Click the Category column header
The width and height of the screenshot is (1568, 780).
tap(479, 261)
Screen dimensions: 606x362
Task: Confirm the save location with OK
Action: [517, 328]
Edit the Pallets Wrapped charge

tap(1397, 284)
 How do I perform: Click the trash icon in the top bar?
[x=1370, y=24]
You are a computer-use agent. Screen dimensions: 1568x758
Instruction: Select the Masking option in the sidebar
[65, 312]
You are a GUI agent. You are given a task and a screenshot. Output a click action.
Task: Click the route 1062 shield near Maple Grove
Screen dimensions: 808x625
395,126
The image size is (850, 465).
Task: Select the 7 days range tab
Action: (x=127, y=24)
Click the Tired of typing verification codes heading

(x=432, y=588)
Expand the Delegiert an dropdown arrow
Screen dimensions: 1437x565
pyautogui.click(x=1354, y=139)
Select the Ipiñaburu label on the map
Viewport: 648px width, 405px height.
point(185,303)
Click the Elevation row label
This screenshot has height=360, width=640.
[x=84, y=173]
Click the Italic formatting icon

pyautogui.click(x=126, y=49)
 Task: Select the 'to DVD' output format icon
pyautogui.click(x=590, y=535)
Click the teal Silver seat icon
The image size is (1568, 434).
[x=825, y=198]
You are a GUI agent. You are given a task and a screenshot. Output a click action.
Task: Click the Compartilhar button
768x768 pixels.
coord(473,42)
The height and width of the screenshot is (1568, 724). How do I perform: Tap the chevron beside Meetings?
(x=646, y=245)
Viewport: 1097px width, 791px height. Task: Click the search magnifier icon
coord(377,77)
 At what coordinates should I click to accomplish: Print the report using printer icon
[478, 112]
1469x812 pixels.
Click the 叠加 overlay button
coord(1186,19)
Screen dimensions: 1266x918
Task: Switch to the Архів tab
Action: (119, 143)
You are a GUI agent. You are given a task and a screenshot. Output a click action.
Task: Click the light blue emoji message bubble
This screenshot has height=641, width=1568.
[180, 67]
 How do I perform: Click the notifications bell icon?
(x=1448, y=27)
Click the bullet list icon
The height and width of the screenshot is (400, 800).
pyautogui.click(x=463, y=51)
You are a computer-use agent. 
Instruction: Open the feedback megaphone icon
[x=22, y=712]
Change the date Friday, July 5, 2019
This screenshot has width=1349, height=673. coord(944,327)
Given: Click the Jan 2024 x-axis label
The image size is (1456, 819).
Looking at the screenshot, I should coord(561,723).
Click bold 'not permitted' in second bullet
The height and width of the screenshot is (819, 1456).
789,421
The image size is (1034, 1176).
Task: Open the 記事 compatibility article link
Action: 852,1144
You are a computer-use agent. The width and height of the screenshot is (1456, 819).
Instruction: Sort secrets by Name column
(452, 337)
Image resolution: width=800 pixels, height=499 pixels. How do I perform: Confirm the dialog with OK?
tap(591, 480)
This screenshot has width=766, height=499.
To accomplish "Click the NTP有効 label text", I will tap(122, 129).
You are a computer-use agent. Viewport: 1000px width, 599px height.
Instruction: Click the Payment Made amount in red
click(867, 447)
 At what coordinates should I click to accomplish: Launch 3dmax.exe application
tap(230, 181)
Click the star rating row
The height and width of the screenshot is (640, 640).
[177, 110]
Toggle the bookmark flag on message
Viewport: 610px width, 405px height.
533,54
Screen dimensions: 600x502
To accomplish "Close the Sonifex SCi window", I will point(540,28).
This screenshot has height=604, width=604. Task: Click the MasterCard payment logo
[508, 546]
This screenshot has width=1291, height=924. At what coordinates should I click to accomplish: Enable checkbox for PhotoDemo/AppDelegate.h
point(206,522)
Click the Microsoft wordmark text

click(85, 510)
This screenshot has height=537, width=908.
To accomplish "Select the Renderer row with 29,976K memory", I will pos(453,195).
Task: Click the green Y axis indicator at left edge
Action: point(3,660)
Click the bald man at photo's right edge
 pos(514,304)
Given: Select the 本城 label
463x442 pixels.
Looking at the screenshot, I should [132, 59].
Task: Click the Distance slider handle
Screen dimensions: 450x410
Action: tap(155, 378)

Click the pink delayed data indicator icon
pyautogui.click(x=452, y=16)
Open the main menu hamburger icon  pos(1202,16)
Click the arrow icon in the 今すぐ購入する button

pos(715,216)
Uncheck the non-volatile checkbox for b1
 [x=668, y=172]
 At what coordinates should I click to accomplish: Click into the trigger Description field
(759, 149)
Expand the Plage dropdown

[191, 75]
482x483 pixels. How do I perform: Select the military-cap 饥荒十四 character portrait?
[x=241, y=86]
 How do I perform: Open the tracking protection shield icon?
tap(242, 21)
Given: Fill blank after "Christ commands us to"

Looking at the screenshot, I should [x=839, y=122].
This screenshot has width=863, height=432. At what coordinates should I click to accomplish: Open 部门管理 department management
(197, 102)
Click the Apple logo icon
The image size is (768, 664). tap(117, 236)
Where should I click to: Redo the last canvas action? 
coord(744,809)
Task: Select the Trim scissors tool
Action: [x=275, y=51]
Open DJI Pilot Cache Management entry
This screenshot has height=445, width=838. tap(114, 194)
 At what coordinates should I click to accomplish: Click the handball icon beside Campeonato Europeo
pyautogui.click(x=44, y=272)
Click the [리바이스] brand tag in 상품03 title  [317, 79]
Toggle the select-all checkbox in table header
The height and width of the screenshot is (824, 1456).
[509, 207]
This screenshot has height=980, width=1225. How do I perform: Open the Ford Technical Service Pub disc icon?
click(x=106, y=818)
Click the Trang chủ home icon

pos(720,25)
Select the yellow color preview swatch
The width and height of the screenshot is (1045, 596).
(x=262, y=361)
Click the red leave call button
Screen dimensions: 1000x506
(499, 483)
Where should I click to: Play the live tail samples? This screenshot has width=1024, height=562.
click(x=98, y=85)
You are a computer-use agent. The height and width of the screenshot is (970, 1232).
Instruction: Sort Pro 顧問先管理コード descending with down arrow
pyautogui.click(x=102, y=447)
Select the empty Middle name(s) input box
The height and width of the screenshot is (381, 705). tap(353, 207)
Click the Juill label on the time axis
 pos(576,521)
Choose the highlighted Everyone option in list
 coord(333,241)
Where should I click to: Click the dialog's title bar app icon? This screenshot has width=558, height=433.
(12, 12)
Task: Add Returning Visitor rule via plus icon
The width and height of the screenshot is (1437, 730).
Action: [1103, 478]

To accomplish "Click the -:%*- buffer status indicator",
····················
--- THE EXERCISE ---
Copy all of the records above word for word, keeping every line unchanged and in its original order.

--- SOLUTION TO THIS TASK ---
Click the Category column header
The width and height of the screenshot is (1568, 780).
tap(479, 261)
Screen dimensions: 606x362
Task: Confirm the save location with OK
Action: [517, 328]
Edit the Pallets Wrapped charge

tap(1397, 284)
 How do I perform: Click the trash icon in the top bar?
[x=1370, y=24]
You are a computer-use agent. Screen dimensions: 1568x758
Instruction: Select the Masking option in the sidebar
[65, 312]
You are a GUI agent. You are given a task and a screenshot. Output a click action.
Task: Click the route 1062 shield near Maple Grove
Screen dimensions: 808x625
395,126
The image size is (850, 465).
Task: Select the 7 days range tab
Action: (x=127, y=24)
Click the Tired of typing verification codes heading

(x=432, y=588)
Expand the Delegiert an dropdown arrow
Screen dimensions: 1437x565
pyautogui.click(x=1354, y=139)
Select the Ipiñaburu label on the map
Viewport: 648px width, 405px height.
point(185,303)
Click the Elevation row label
This screenshot has height=360, width=640.
[x=84, y=173]
Click the Italic formatting icon

pyautogui.click(x=126, y=49)
 Task: Select the 'to DVD' output format icon
pyautogui.click(x=590, y=535)
Click the teal Silver seat icon
The image size is (1568, 434).
[x=825, y=198]
You are a GUI agent. You are given a task and a screenshot. Output a click action.
Task: Click the Compartilhar button
768x768 pixels.
coord(473,42)
The height and width of the screenshot is (1568, 724). How do I perform: Tap the chevron beside Meetings?
(x=646, y=245)
Viewport: 1097px width, 791px height. Task: Click the search magnifier icon
coord(377,77)
 At what coordinates should I click to accomplish: Print the report using printer icon
[478, 112]
1469x812 pixels.
Click the 叠加 overlay button
coord(1186,19)
Screen dimensions: 1266x918
Task: Switch to the Архів tab
Action: (119, 143)
You are a GUI agent. You are given a task and a screenshot. Output a click action.
Task: Click the light blue emoji message bubble
This screenshot has height=641, width=1568.
[180, 67]
 How do I perform: Click the notifications bell icon?
(x=1448, y=27)
Click the bullet list icon
The height and width of the screenshot is (400, 800).
pyautogui.click(x=463, y=51)
You are a computer-use agent. 
Instruction: Open the feedback megaphone icon
[x=22, y=712]
Change the date Friday, July 5, 2019
This screenshot has width=1349, height=673. coord(944,327)
Given: Click the Jan 2024 x-axis label
The image size is (1456, 819).
Looking at the screenshot, I should coord(561,723).
Click bold 'not permitted' in second bullet
The height and width of the screenshot is (819, 1456).
789,421
The image size is (1034, 1176).
Task: Open the 記事 compatibility article link
Action: 852,1144
You are a computer-use agent. The width and height of the screenshot is (1456, 819).
Instruction: Sort secrets by Name column
(452, 337)
Image resolution: width=800 pixels, height=499 pixels. How do I perform: Confirm the dialog with OK?
tap(591, 480)
This screenshot has width=766, height=499.
To accomplish "Click the NTP有効 label text", I will tap(122, 129).
You are a computer-use agent. Viewport: 1000px width, 599px height.
Instruction: Click the Payment Made amount in red
click(867, 447)
 At what coordinates should I click to accomplish: Launch 3dmax.exe application
tap(230, 181)
Click the star rating row
The height and width of the screenshot is (640, 640).
[177, 110]
Toggle the bookmark flag on message
Viewport: 610px width, 405px height.
533,54
Screen dimensions: 600x502
To accomplish "Close the Sonifex SCi window", I will point(540,28).
This screenshot has height=604, width=604. Task: Click the MasterCard payment logo
[508, 546]
This screenshot has width=1291, height=924. At what coordinates should I click to accomplish: Enable checkbox for PhotoDemo/AppDelegate.h
point(206,522)
Click the Microsoft wordmark text

click(85, 510)
This screenshot has height=537, width=908.
To accomplish "Select the Renderer row with 29,976K memory", I will pos(453,195).
Task: Click the green Y axis indicator at left edge
Action: point(3,660)
Click the bald man at photo's right edge
 pos(514,304)
Given: Select the 本城 label
463x442 pixels.
Looking at the screenshot, I should [132, 59].
Task: Click the Distance slider handle
Screen dimensions: 450x410
Action: tap(155, 378)

Click the pink delayed data indicator icon
pyautogui.click(x=452, y=16)
Open the main menu hamburger icon  pos(1202,16)
Click the arrow icon in the 今すぐ購入する button

pos(715,216)
Uncheck the non-volatile checkbox for b1
 [x=668, y=172]
 At what coordinates should I click to accomplish: Click into the trigger Description field
(759, 149)
Expand the Plage dropdown

[191, 75]
482x483 pixels. How do I perform: Select the military-cap 饥荒十四 character portrait?
[x=241, y=86]
 How do I perform: Open the tracking protection shield icon?
tap(242, 21)
Given: Fill blank after "Christ commands us to"

Looking at the screenshot, I should [x=839, y=122].
This screenshot has width=863, height=432. At what coordinates should I click to accomplish: Open 部门管理 department management
(197, 102)
Click the Apple logo icon
The image size is (768, 664). tap(117, 236)
Where should I click to: Redo the last canvas action? 
coord(744,809)
Task: Select the Trim scissors tool
Action: [x=275, y=51]
Open DJI Pilot Cache Management entry
This screenshot has height=445, width=838. tap(114, 194)
 At what coordinates should I click to accomplish: Click the handball icon beside Campeonato Europeo
pyautogui.click(x=44, y=272)
Click the [리바이스] brand tag in 상품03 title  [317, 79]
Toggle the select-all checkbox in table header
The height and width of the screenshot is (824, 1456).
[509, 207]
This screenshot has height=980, width=1225. How do I perform: Open the Ford Technical Service Pub disc icon?
click(x=106, y=818)
Click the Trang chủ home icon

pos(720,25)
Select the yellow color preview swatch
The width and height of the screenshot is (1045, 596).
(x=262, y=361)
Click the red leave call button
Screen dimensions: 1000x506
(499, 483)
Where should I click to: Play the live tail samples? This screenshot has width=1024, height=562.
click(x=98, y=85)
You are a computer-use agent. The height and width of the screenshot is (970, 1232).
Instruction: Sort Pro 顧問先管理コード descending with down arrow
pyautogui.click(x=102, y=447)
Select the empty Middle name(s) input box
The height and width of the screenshot is (381, 705). tap(353, 207)
Click the Juill label on the time axis
 pos(576,521)
Choose the highlighted Everyone option in list
 coord(333,241)
Where should I click to: Click the dialog's title bar app icon? This screenshot has width=558, height=433.
(12, 12)
Task: Add Returning Visitor rule via plus icon
The width and height of the screenshot is (1437, 730).
Action: [1103, 478]

To accomplish "Click the -:%*- buffer status indicator",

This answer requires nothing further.